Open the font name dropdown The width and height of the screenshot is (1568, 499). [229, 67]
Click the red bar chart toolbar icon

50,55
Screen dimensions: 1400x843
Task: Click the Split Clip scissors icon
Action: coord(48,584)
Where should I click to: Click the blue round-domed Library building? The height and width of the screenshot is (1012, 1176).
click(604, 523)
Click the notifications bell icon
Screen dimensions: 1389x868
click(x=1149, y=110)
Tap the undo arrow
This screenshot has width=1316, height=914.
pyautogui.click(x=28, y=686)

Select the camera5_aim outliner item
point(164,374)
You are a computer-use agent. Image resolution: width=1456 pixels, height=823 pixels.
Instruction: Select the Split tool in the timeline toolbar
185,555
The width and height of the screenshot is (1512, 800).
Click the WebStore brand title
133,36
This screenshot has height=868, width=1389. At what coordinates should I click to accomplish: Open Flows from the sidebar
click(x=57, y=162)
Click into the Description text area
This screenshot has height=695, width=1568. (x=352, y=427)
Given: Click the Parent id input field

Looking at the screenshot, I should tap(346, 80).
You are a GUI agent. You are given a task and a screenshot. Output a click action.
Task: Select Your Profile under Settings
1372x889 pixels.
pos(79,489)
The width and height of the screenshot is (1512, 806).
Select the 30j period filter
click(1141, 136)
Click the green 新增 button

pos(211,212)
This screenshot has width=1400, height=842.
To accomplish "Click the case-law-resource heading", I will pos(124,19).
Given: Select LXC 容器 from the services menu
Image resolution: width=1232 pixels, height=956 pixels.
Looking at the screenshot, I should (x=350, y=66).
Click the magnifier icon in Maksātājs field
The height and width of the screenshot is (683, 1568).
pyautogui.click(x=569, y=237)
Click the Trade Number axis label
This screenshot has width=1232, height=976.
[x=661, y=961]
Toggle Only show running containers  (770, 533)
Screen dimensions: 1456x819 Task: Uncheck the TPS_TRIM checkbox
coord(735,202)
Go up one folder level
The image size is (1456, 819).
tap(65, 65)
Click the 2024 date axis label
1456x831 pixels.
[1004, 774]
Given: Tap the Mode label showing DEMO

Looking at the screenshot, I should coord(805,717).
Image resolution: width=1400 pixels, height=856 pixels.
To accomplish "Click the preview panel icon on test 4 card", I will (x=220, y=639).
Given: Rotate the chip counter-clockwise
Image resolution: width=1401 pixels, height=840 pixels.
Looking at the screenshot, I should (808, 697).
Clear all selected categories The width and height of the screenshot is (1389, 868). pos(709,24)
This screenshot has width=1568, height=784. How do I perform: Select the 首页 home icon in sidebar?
--*--
WHAT YOU HAVE TO DO: Within the listing above, tally the lines holding the word "agent". Give the tally only.

ANSWER AREA: 2